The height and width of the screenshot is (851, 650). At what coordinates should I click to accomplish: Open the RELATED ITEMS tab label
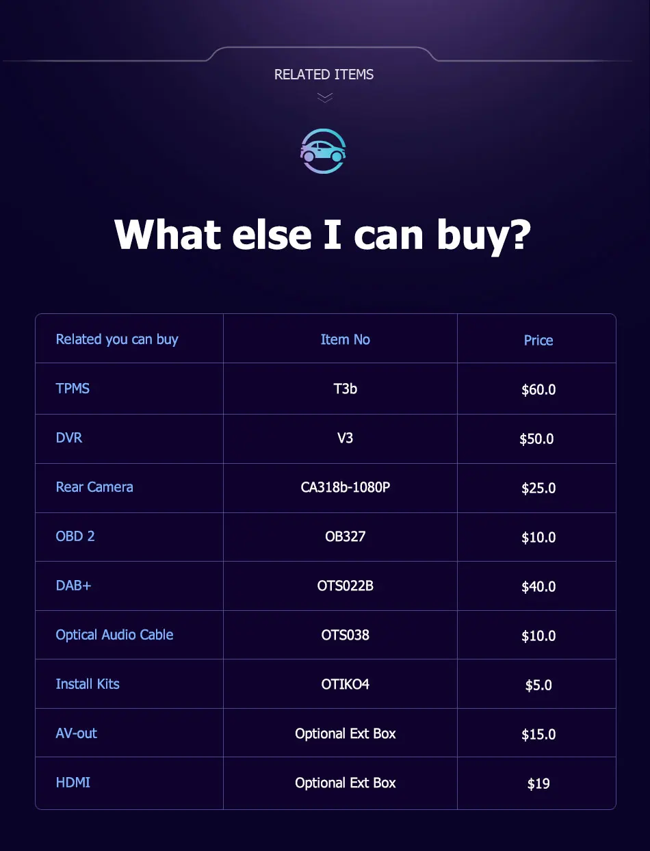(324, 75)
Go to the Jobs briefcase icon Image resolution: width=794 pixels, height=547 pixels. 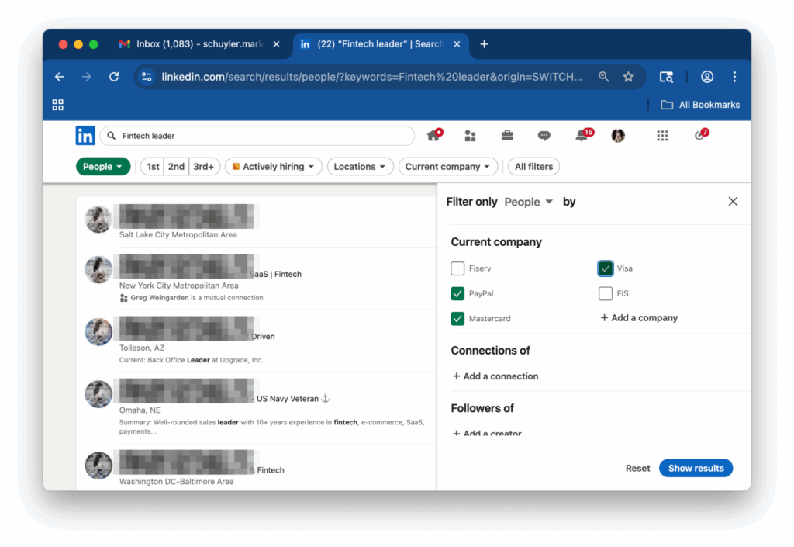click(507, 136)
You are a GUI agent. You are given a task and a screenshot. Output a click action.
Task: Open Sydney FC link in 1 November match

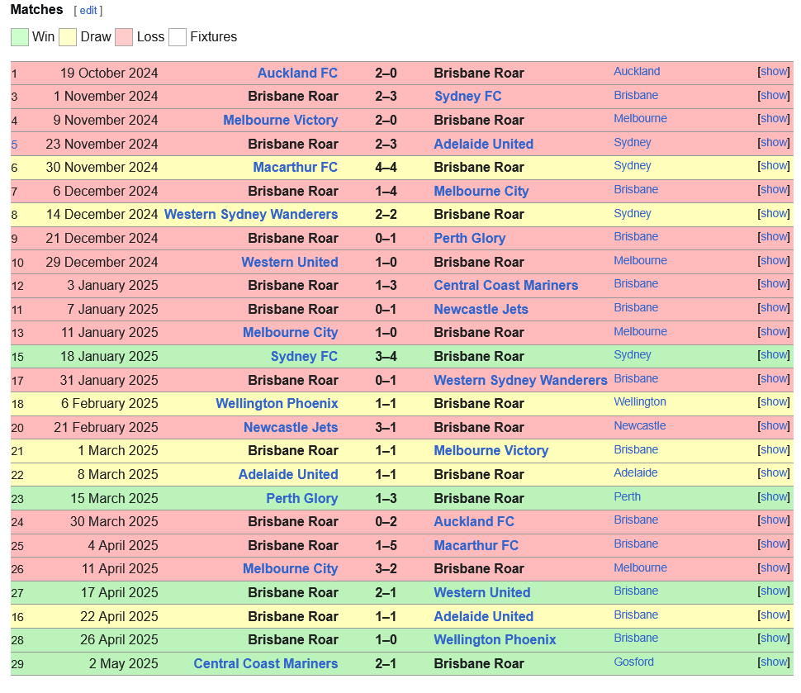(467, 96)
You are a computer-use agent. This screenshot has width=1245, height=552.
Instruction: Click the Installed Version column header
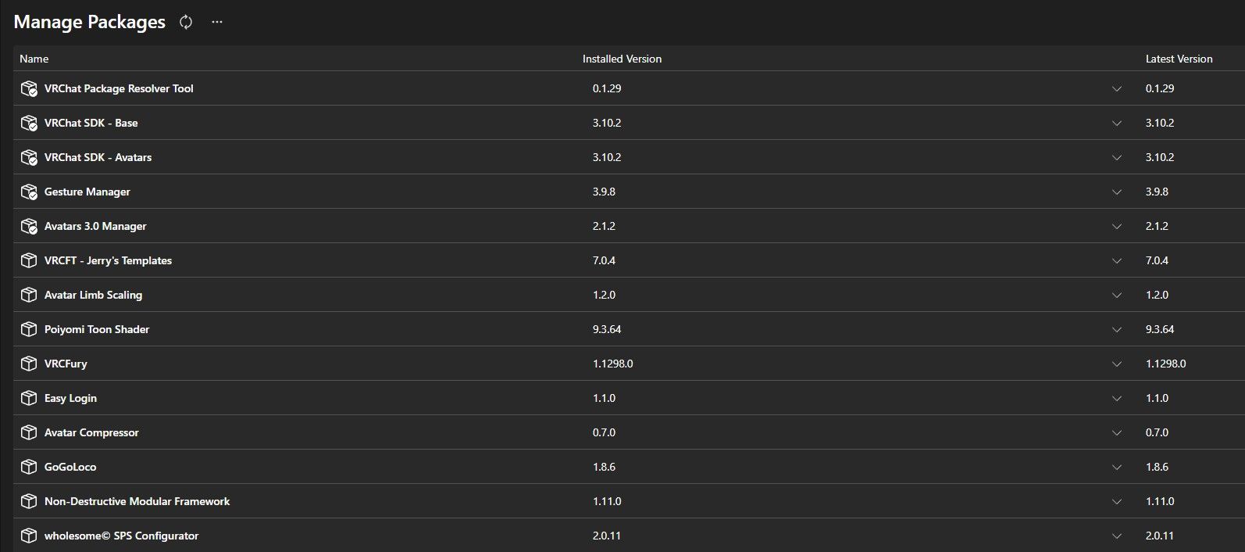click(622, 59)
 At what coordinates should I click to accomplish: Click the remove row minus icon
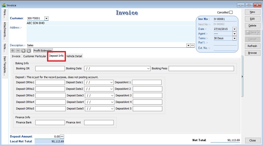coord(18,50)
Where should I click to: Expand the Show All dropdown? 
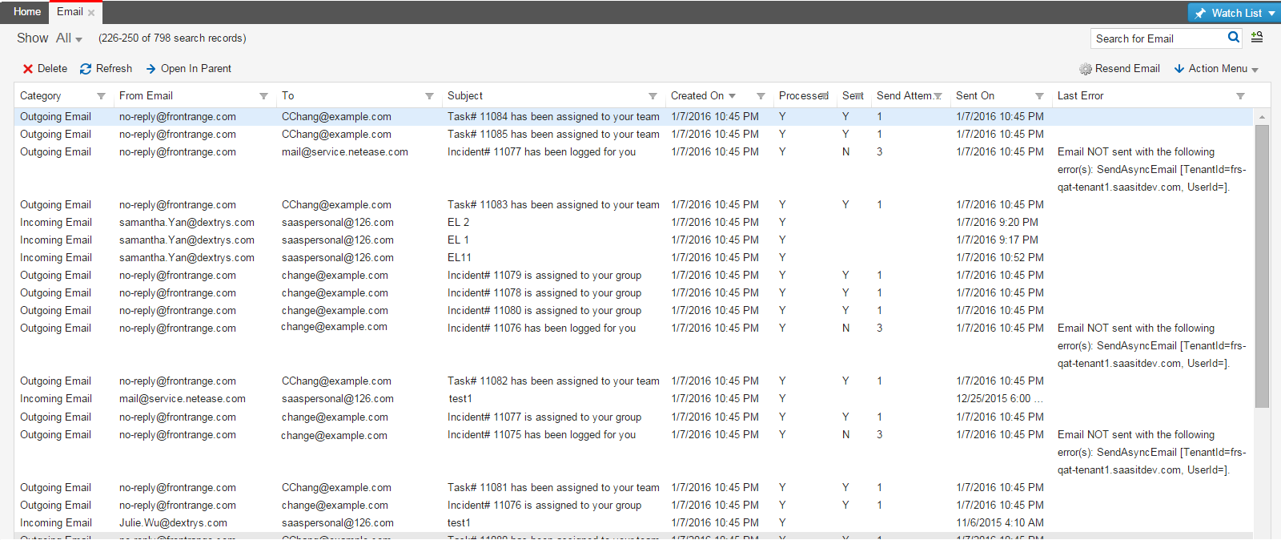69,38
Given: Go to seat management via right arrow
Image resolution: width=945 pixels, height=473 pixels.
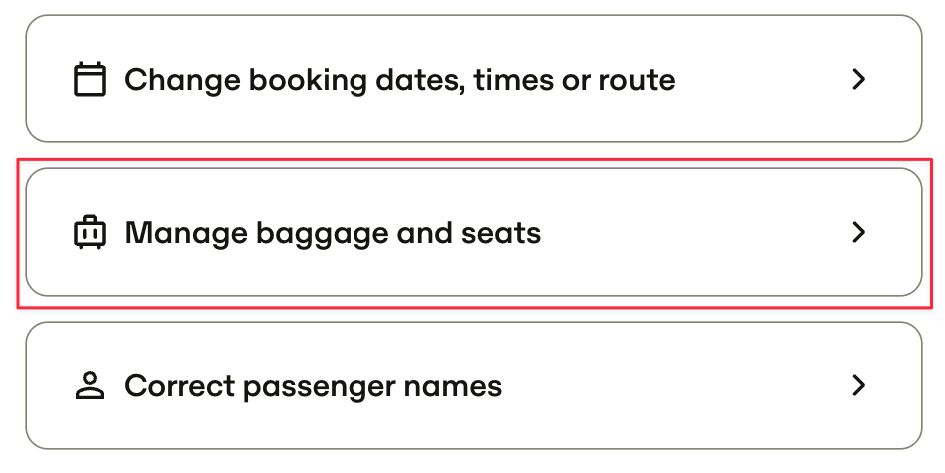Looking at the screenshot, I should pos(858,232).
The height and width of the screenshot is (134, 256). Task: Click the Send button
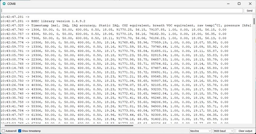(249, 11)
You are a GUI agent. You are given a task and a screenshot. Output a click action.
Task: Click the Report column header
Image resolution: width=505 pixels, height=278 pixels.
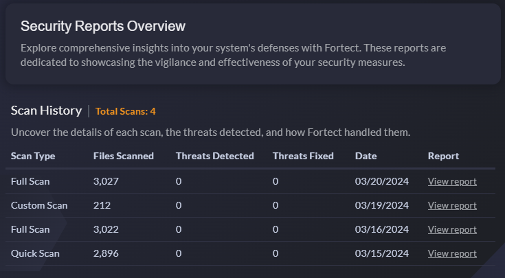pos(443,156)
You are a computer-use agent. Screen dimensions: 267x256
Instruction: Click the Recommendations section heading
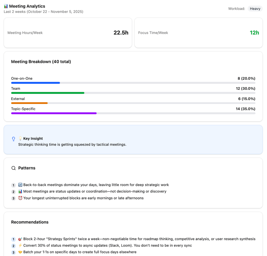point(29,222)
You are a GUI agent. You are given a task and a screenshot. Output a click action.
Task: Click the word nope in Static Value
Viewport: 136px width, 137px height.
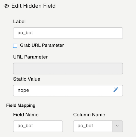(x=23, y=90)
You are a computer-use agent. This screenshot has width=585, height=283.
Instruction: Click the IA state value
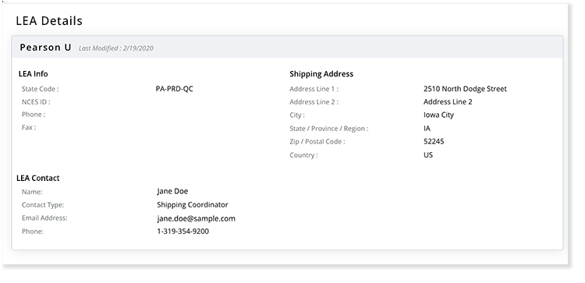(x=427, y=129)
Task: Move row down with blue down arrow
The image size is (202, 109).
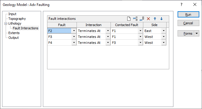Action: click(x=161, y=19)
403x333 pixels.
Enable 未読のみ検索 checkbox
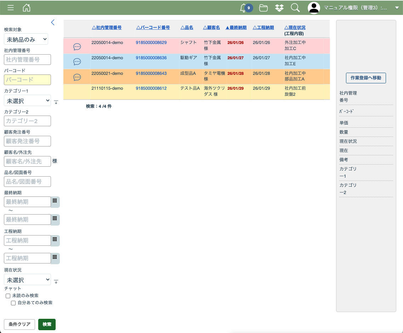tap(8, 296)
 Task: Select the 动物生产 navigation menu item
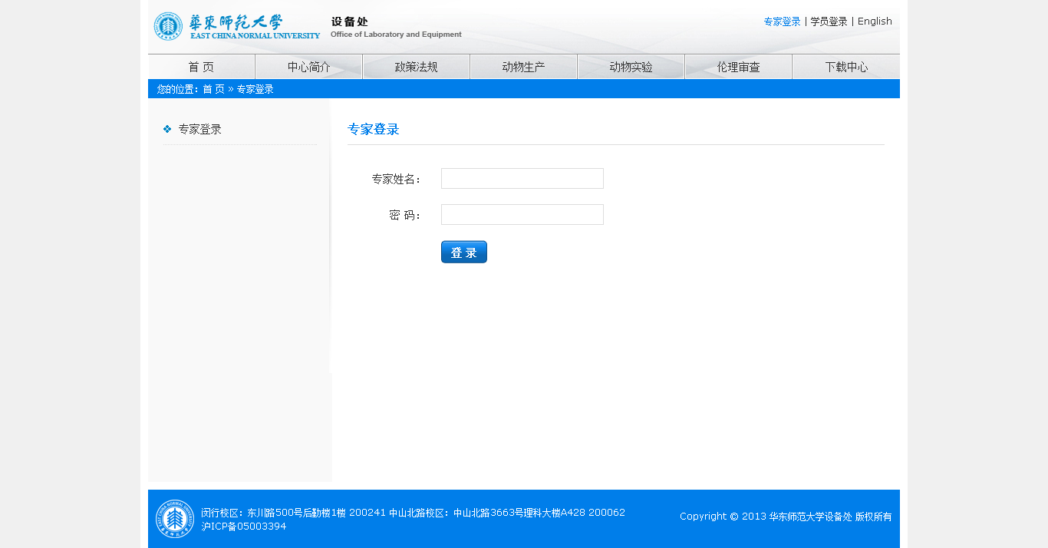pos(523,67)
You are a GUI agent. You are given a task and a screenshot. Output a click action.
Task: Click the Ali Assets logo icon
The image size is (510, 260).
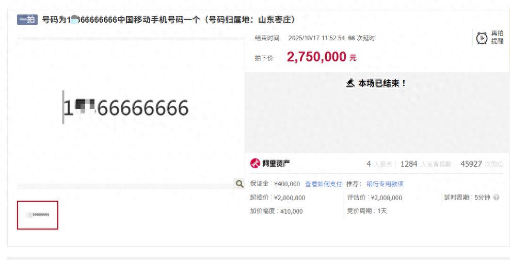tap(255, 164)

● ● ● ● ●

_DIRECTIONS FOR THIS TASK:_
Wherever the string "arrow" appears in the listing above, show the whole line.

_WRITTEN REPLY:_
Given: Go to seat management via right arrow
Task: Move row down with blue down arrow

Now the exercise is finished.